Sick and tired of sick and tired
By: Pastor John Dietz, Bethlehem Lutheran Church, Lake County News Chronicle
Over the last few weeks a number of people have had to call in sick to work, make doctor’s appointments, or miss some school. This “stuff” is going around (and around and around) and it seems like once you get sick, it sticks with you for a while. I heard someone last week say, “I’m sick and tired of being sick and tired.” “I know exactly how you feel,” said another sniffling, sore-throated bystander.
And the same day I was part of that conversation, I happened to be reading – skimming, really – this book, and off one of the pages jumped those same exact words: “I’m sick and tired of being sick and tired.” The woman who said it first actually said, “All my life I’ve been sick and tired. Now I’m sick and tired of being sick and tired.” Her name was Fannie Lou Hamer, and she was not talking about the cold or flu. Ms. Hamer was a civil rights leader born in 1917 in Mississippi.
A Baptist minister and a friend of Martin Luther King, Jr. organized the Student Nonviolent Coordinating Committee in 1962. The group – called the SNCC – was formed to register African Americans to vote. He explained to the group gathered at the committee’s first meeting that African Americans who try to register to vote in Mississippi – or anyone else who tries to get African Americans to register to vote – will suffer. You’ll be harassed, you’ll lose your job, you might get beat, they may even lynch you, he warned.
The first person to sign up for the SNCC that day was Fannie Lou Hamer. Despite the warnings, regardless of the risk, uncertain of what might come, Fannie Lou Hamer wanted to register to vote. "I guess if I'd had any sense, I'd have been a little scared,” she said, “but what was the point of being scared? The only thing they could do was kill me, and it kind of seemed like they'd been trying to do that a little bit at a time since I could remember."

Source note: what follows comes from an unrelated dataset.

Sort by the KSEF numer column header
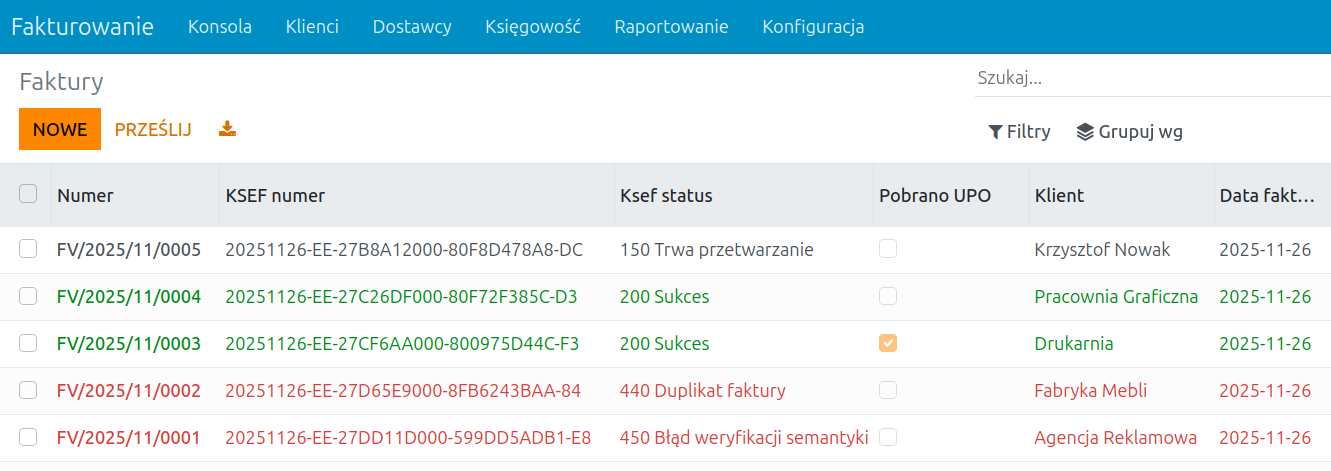The width and height of the screenshot is (1331, 471). (275, 196)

Fannie was recruited by the SNCC for her courage and her spirit. She began traveling the South, encouraging others to join the civil rights movement. A year later in Winona, Mississippi, she was arrested and beaten by the police, nearly to the point of death. It took her over a month to recover from her injuries, and then she was right back at it. To quote Fannie Lou Hamer: “Nobody's free until everybody's free.”
On the same day many of us watched the second inauguration of President Barak Obama this week, we also observed Martin Luther King, Jr. Day. We remembered not only the life and work of Dr. King, but of other people like Fannie Lou Hamer who have worked – and continue to work – for freedom and equal rights and dignity for all people.

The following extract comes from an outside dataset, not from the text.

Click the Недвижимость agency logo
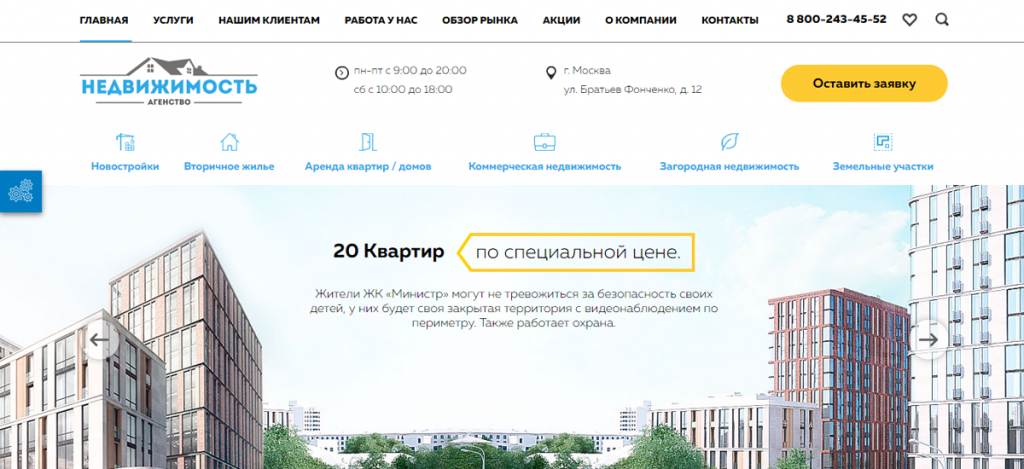 (x=168, y=84)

As people of faith, we believe we are connected to the life and values of Jesus, who said, "The Spirit of the Lord is upon me, because he has anointed me to bring good news to the poor. He has sent me to proclaim release to the captives and recovery of sight to the blind, to let the oppressed go free, to proclaim the year of the Lord's favor" (Luke). Faith means, not only believing in Jesus, but following Jesus by doing what he did: living out the unconditional, unlimited, unending love that God has for all the people of the world.